Alzheimer's: Researchers determine the structural basis for interactions between apolipoprotein E and amyloid beta

A new biophysical study from researchers at Boston University Chobanian & Avedisian School of Medicine explains why apoE and other apolipoproteins co-deposit with amyloids and provides a structural basis for understanding how apolipoproteins modulate amyloid growth and proliferation in the body.

"Our analysis of four different amyloid fibrils shows that apoE-amyloid interactions depend on the exact amyloid structure, termed polymorph. Amyloid polymorphs are disease- and tissue-specific and can be different in different experiments, which explains discrepancies among prior studies. Understanding such disease-specific factors is essential for harnessing apoE-Aβ interactions for therapeutic targeting," explains first author Emily Lewkowicz, a PhD candidate in biophysics at the school.

The researchers used four different structures of Aβ fibrils from brains of patients with Alzheimer's and other neurodegenerative diseases. To build models of apoE in complexes with different fibrils, they performed protein docking (the prediction of the structure of the complex, based on the structures of the individual proteins) using computer modeling, followed by molecular dynamics simulations to test the stability of the complex. The computational results, taken together with prior experimental data, revealed the driving forces and the molecular mechanisms for apolipoprotein binding to amyloid fibrils.

According to the researchers, apolipoproteins such as apoE are "amyloid signature proteins" that are found in amyloid deposits and probably influence their formation. "Our work shows how these proteins can interact directly with various amyloids and thereby promote or block their growth and proliferation by binding alongside fibrils or at their ends" adds corresponding author Olga Gursky, PhD, professor of pharmacology, physiology & biophysics at the school.

Besides Aβ, nearly 40 other proteins form pathologic amyloids in various human diseases, including Parkinson's disease, chronic traumatic encephalopathy, light chain amyloidosis, and many other life-threatening disorders. Apolipoproteins such as apoE are found in all these amyloid deposits. This work shows how these proteins can interact directly with amyloids and thereby influence their physical and biological properties.

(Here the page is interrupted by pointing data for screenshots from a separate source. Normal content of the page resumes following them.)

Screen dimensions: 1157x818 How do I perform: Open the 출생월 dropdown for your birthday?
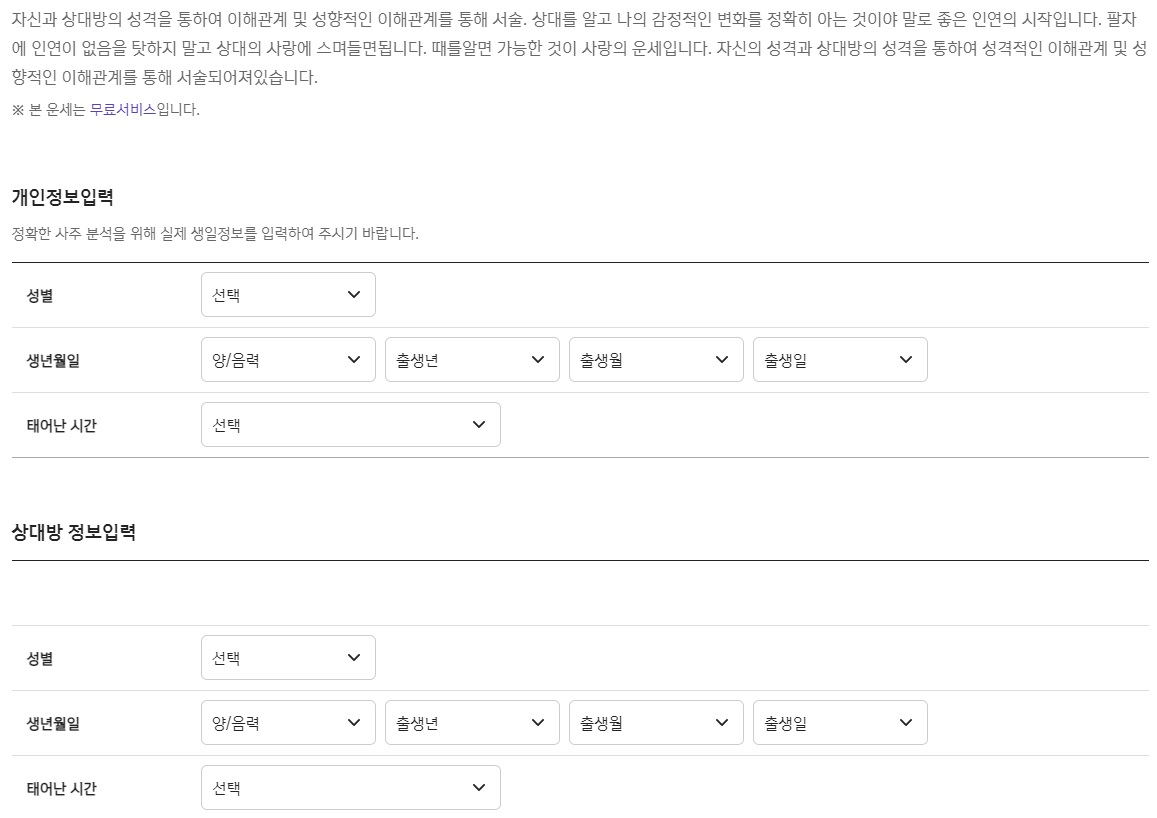click(x=655, y=359)
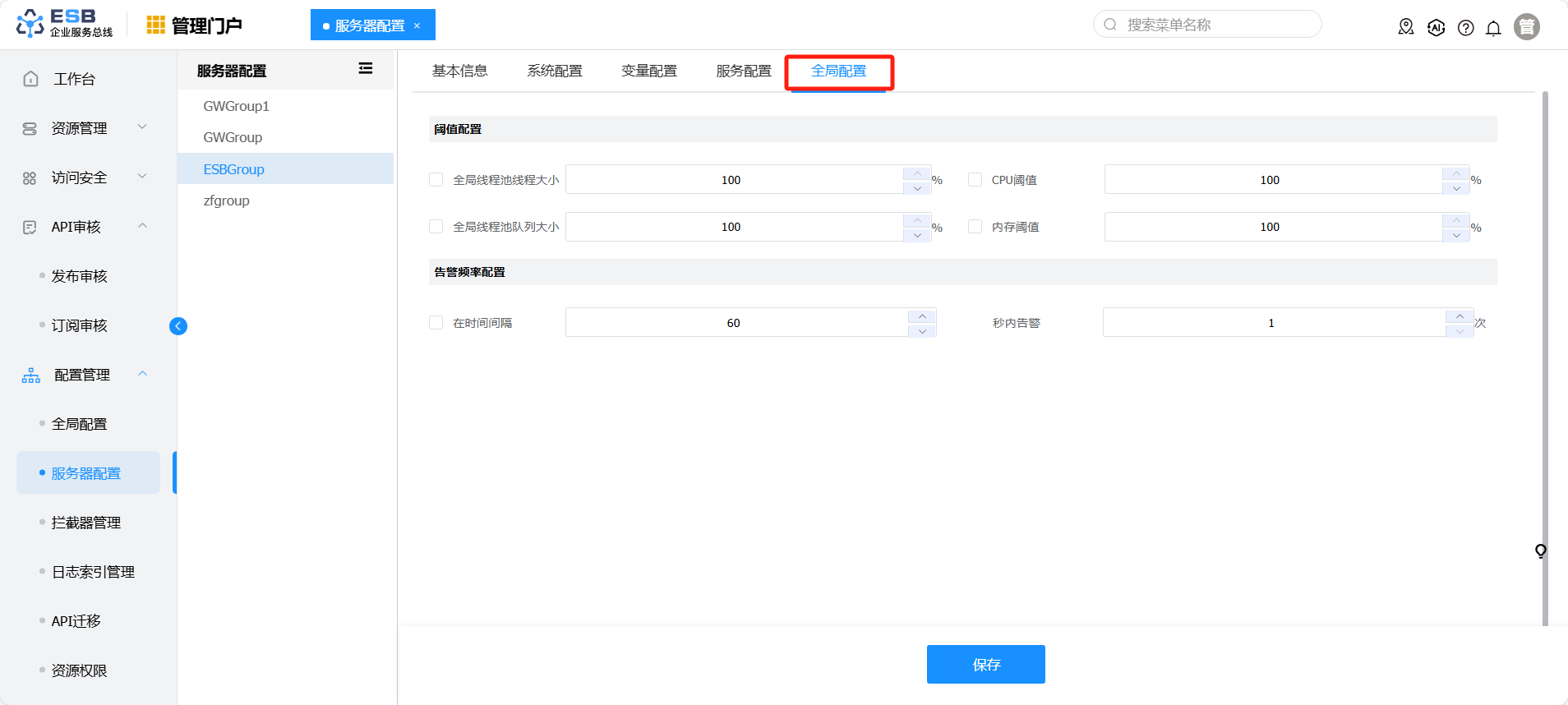This screenshot has height=705, width=1568.
Task: Toggle the server list hamburger menu icon
Action: pyautogui.click(x=366, y=69)
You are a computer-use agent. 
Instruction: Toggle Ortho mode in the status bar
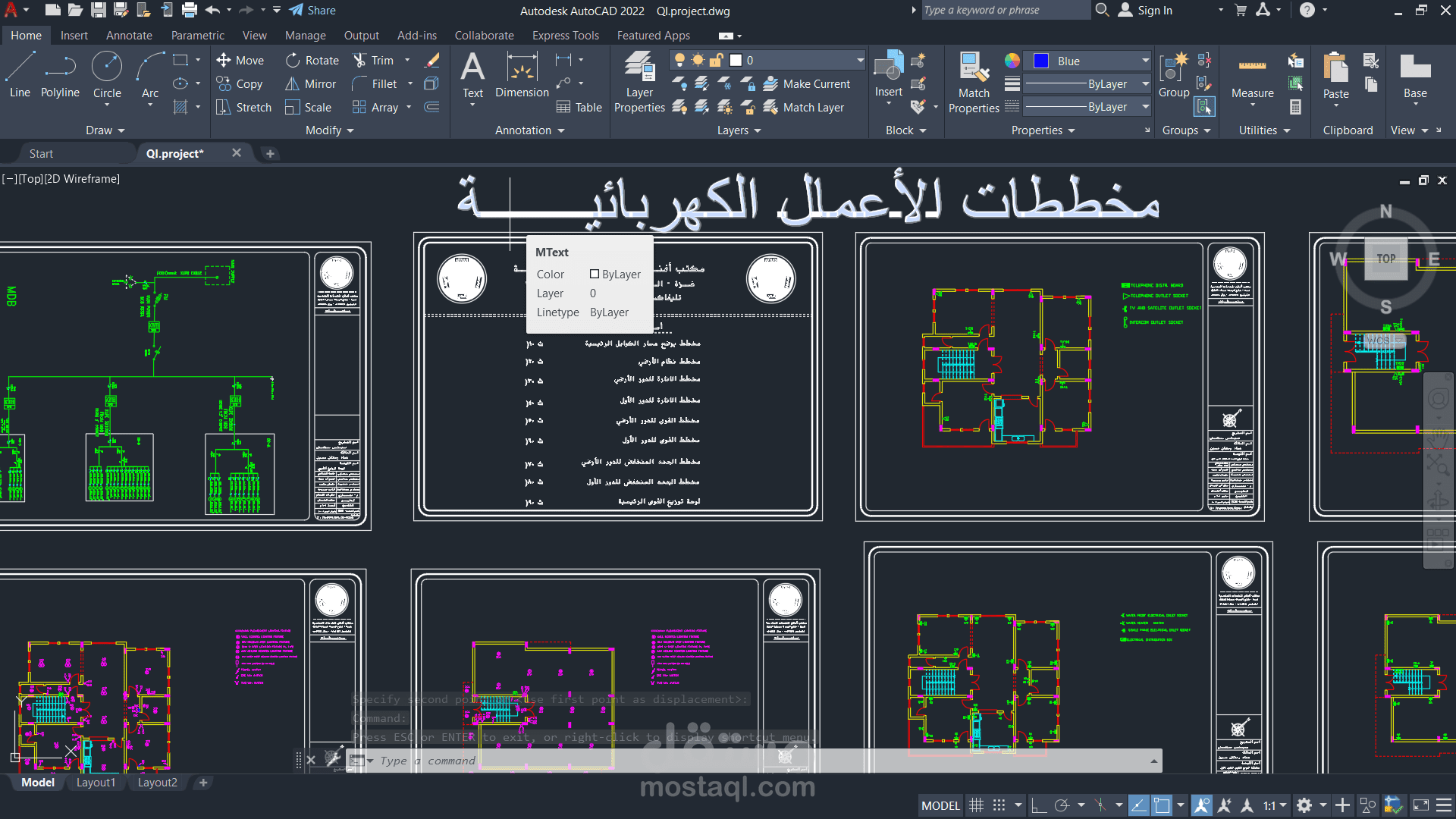click(1040, 805)
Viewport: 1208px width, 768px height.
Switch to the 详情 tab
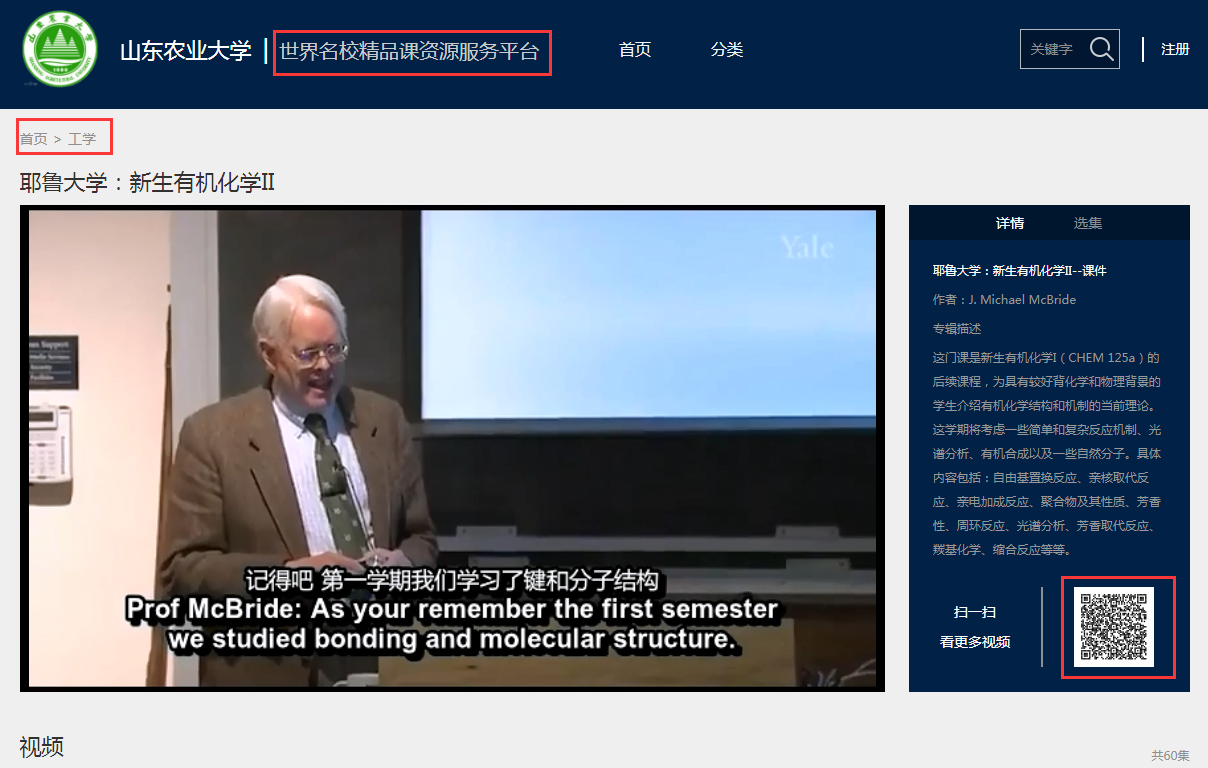tap(1009, 223)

Also involved in this study were Michael J. Rynkiewicz, PhD, instructor of pharmacology, physiology & biophysics at the school, and Mari N. Nakamura, an undergraduate summer student from Middlebury College.

These findings appear online in Cellular and Molecular Life Sciences.

Funding for this study was provided by the National Institutes of Health grants RO1 GM067260 (OG), GM135158 (OG), T32 DK007201 (EL); and R01 HL036153 (MJR).